Directed by: Wes Anderson

Starring: Ralph Fiennes, Tony Revolori, Saoirse Ronan, Adrien Brody, Jeff Goldblum

Rated: R

Playing at: Regal Union Square, Lincoln Square

Wes Anderson is one of the few American filmmakers who has such a distinct style that he could be simultaneously parodied on “Saturday Night Live” and acclaimed as a leading voice in a movement to reclaim and reassert the value of artifice as content on the big screen.

Movies these days often opt for realism or total fantasy. The terrains basically don’t mix. The art of transforming meticulously composed, design-heavy universes into resonant worlds has been largely relegated to Anderson, Terry Gilliam and a few contemporaries.

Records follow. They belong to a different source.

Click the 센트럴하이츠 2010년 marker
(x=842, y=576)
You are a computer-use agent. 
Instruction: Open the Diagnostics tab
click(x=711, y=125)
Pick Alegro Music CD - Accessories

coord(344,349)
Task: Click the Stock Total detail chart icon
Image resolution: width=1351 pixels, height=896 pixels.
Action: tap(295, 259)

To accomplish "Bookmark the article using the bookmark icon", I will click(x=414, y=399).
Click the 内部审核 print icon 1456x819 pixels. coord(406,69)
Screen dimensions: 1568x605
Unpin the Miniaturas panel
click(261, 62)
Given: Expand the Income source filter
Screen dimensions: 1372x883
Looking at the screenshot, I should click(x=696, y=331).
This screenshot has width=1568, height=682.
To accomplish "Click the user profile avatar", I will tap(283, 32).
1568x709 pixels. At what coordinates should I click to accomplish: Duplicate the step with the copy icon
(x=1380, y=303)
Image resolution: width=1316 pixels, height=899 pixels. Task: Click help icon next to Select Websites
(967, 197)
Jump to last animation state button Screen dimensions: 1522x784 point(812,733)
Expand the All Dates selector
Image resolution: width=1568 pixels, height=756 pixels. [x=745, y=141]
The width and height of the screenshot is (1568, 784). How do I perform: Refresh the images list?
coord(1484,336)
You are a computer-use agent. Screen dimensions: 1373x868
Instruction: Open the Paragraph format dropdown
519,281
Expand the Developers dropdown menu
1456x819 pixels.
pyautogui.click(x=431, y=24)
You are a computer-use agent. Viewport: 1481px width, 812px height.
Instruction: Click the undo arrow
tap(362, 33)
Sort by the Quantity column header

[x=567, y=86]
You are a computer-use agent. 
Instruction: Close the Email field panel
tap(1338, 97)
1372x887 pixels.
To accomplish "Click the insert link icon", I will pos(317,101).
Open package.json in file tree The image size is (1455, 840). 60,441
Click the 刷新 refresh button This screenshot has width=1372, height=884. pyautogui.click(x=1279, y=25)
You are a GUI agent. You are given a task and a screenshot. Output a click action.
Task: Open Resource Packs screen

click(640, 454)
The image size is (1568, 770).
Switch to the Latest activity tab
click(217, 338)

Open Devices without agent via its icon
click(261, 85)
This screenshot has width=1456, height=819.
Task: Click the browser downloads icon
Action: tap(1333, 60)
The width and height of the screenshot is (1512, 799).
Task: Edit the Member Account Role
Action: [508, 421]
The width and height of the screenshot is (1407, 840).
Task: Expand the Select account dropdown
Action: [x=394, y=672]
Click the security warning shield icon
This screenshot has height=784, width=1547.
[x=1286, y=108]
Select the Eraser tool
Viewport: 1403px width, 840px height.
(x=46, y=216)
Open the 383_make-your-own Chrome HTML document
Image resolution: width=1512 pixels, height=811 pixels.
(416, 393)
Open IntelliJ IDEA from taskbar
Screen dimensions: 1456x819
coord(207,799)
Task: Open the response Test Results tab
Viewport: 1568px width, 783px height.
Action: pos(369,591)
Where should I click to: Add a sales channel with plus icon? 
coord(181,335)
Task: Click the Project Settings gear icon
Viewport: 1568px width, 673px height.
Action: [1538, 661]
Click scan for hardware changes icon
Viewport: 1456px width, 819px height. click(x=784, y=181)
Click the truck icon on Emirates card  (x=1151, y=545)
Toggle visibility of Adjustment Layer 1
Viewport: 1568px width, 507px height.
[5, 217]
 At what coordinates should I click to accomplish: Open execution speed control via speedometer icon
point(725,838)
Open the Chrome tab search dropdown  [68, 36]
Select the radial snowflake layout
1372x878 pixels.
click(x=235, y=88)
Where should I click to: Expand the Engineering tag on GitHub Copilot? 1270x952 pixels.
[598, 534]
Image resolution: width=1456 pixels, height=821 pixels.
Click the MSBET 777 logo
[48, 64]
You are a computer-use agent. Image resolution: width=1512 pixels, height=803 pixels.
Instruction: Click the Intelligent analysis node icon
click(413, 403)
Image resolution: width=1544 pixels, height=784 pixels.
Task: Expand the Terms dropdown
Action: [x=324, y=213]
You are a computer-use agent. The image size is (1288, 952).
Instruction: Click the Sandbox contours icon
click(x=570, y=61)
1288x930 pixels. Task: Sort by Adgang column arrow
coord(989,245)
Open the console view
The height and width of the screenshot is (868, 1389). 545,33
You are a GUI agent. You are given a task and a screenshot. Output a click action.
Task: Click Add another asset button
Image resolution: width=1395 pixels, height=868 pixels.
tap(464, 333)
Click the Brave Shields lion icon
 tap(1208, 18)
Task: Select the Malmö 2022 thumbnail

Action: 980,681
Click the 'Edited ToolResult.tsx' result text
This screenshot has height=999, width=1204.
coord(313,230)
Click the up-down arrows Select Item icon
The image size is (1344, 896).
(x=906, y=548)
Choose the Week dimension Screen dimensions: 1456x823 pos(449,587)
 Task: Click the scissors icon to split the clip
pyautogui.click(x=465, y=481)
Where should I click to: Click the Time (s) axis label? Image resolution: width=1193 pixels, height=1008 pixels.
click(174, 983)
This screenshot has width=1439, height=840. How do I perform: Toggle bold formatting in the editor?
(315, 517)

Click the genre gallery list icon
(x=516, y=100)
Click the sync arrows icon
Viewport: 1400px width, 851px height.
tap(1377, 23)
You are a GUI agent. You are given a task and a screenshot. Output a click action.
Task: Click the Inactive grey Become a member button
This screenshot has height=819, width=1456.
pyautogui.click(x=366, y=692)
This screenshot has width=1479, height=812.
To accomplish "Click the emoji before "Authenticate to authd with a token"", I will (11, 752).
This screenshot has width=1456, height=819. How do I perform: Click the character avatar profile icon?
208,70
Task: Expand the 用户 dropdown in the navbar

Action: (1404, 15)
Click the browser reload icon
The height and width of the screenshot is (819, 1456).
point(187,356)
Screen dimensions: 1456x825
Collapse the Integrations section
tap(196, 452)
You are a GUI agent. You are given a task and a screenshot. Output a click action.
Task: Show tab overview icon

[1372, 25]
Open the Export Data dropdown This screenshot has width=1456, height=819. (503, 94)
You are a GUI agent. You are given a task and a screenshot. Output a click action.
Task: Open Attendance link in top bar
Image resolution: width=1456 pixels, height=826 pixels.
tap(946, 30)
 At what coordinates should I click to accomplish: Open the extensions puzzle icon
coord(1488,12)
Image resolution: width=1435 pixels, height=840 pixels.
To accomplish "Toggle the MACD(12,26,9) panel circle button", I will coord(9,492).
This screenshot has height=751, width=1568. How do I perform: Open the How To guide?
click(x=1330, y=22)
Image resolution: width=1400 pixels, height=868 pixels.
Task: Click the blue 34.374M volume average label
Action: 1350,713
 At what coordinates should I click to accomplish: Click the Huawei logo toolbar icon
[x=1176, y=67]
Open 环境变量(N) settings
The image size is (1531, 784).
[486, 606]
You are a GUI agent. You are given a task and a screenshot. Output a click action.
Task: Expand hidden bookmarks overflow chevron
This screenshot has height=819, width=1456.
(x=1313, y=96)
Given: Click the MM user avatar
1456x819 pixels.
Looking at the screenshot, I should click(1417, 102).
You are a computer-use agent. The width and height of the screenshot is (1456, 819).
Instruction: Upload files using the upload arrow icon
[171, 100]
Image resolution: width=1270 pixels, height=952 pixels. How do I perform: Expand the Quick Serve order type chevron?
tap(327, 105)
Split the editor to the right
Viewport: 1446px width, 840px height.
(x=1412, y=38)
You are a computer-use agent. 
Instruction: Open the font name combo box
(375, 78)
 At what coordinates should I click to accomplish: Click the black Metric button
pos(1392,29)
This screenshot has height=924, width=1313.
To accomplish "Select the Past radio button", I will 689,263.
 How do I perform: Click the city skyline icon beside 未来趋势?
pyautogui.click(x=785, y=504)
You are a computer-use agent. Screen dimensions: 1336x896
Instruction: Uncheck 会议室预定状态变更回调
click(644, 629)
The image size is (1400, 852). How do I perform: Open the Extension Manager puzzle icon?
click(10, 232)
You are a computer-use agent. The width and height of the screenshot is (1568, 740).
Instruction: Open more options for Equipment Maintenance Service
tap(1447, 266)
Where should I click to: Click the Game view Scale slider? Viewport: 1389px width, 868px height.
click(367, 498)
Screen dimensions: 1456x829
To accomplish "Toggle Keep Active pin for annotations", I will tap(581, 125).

A movie like “The Grand Budapest Hotel” offers the perfect reminder of just how effective Anderson’s technique can be when it comes to utilizing a superficial exterior to reach an affecting emotional place.

On one level, it’ s a brightly colored farce about a hotel concierge named Gustave H (Ralph Fiennes), who finds himself falsely accused of murder in a fictional Eastern European setting in 1932. There’s an odd cast of characters, including a lobby boy (Tony Revolori), a lawyer (Jeff Goldblum), a young woman sporting an enormous birthmark (Saoirse Ronan) and an angry heir (Adrien Brody) and his mostly silent knuckles-cracking henchman (Willem Dafoe).

The movie has whimsical snow-swept chase scenes and quirky digressions, slapstick humor and verbal volleys, period-chic outfits, saturated pinks and reds and performances pitched at a rapid clip. It features Anderson staples such as ample narration, miniatures, Bill Murray and Owen Wilson, all assembled with the meticulousness of a filmmaker bestowed with the gift of incorporating precise detail into a coherent continental European vision.

But to perseverate on the classical Hollywood pop-up storybook aesthetic is to downplay what makes “The Grand Budapest Hotel” so special.

Fiennes’ performance, the best and most unique work of his distinguished career, imbues the refined and superficially sunny Gustave with a morose heart suggesting an abiding knowledge that his way of life will soon be permanently erased. There’s a palpable loneliness wedged in the silences between his soliloquies and rhapsodies.

The movie is framed with scenes set in the crumbling titular hotel circa 1968, which is a shell of what it was at its bustling peak. It’s populated by castoffs and lonely souls, its gargantuan ballroom left mostly empty and its brightly-colored lobby rendered obsolete.

Anderson packs the livelier ’30s scenes with hints of the chaos to come in the form of a Second World War, as menacing soldiers loom outside the window of a speeding train and Nazi-like forces eventually seize control of the Grand Budapest.

Slyly, beneath its punchy exterior, “The Grand Budapest Hotel” serves as Anderson’s elegy to a world wiped away by the chaos and destruction of the war and the ennui and sadness of the reconstruction. It’s a time capsule, really, showing us the twilight of a man and his era, subverting rosy nostalgic currents to memorialize life’s fleeting shadow.